The first diamonds “certified” as mined and cut in Canada were recently released to the Canadian market, says Martin Irving, director of Diamond Projects for the Government of the Northwest Territories. There also are plans to sell them in the Japanese and U.S. markets. “We’ve done basic research and found that selling it as a North American diamond has an appeal,” Irving says. He noted that many Canadian consumers also expressed interest in them for patriotic reasons.
Each “certed” diamond includes a notice explaining that the “diamond is a natural Canadian Arctic diamond that was mined, cut, and polished in the Northwest Territories.” Irving says the Canadian government has developed a stringent monitoring system that follows the diamond from the mine through the factory. In addition, all of the diamonds will be “Gemprinted,” using technology from the diamond fingerprinting company that’s also based in Canada.

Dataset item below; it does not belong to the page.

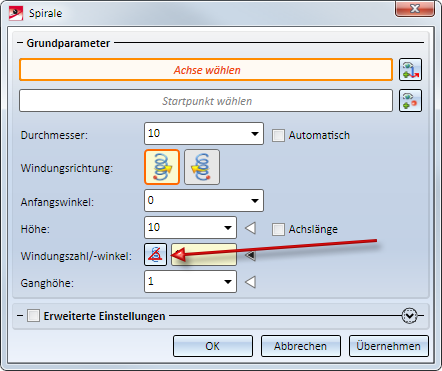
Task: Enable the Automatisch checkbox
Action: tap(278, 135)
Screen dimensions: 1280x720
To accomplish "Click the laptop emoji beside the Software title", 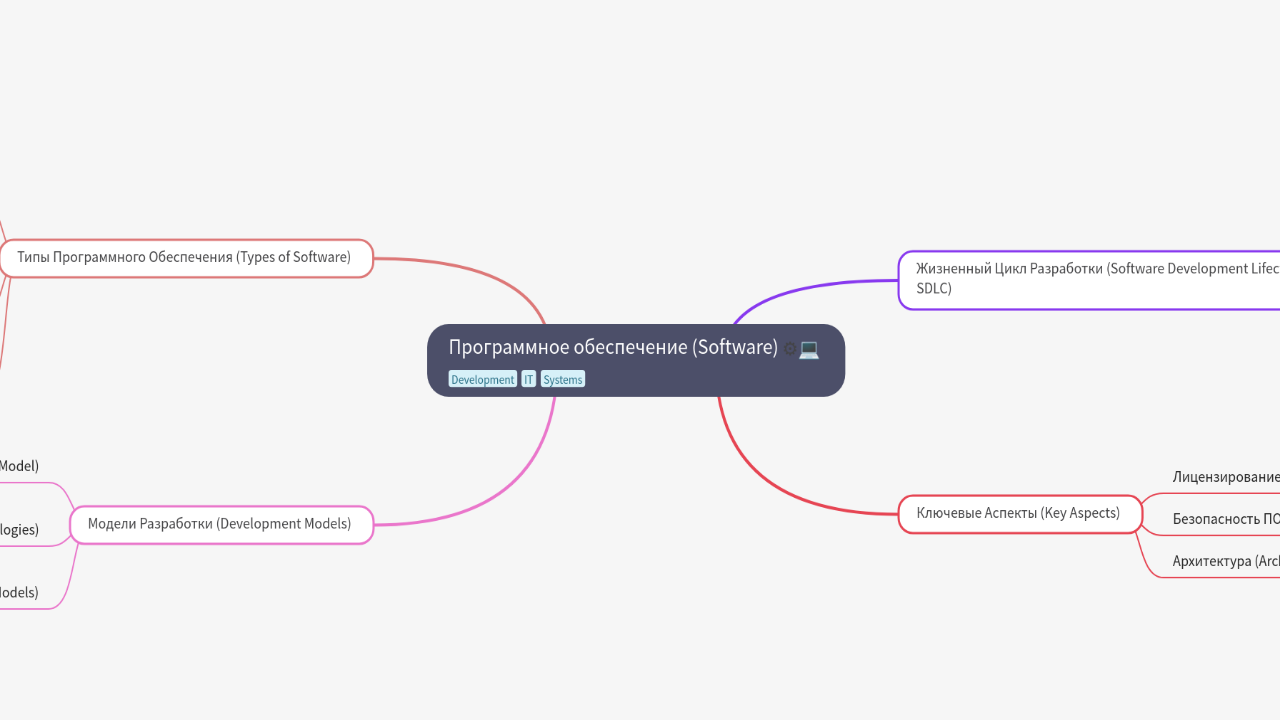I will (809, 349).
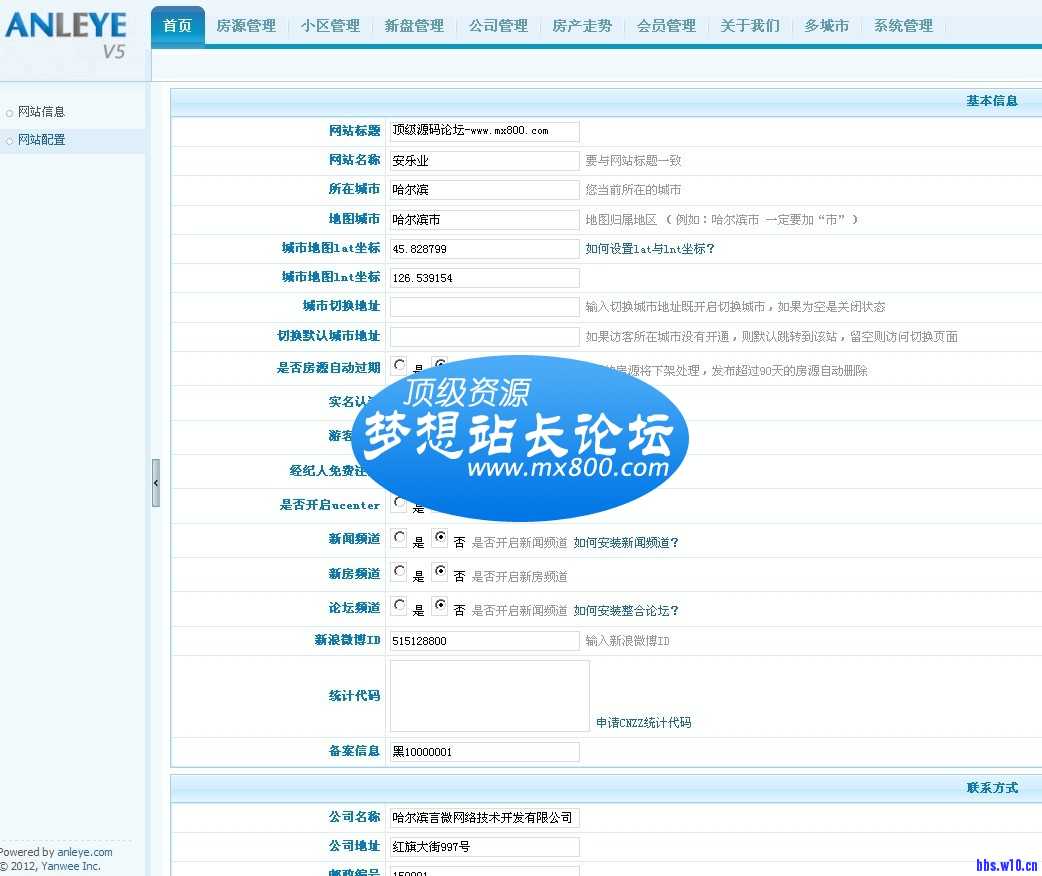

Although the certificates are voluntary and will apply only to a small number of the diamonds currently mined in the Northwest Territories, this small-scale program has received an unusual amount of publicity. The New York Times recently ran the story on its front page, implying that the certification was Canada’s reaction to the “conflict diamond” issue. Soon afterwards, the Boston Globe followed up with a similar report. But Irving denies a link. “We announced this prior to conflict diamonds becoming an issue,” he says. “It has a certain advantage regarding conflict diamonds, but it’s not the objective of the program.” And he adds that, despite the article, Canada would never openly promote that as a selling point. “Here in the Northwest Territories, we have a history of consumer boycotts with the fur issue,” he says. “The more you get the ‘conflict diamond’ issue in the consumer’s mind, the whole industry suffers. That’s not something we are pushing in any way.”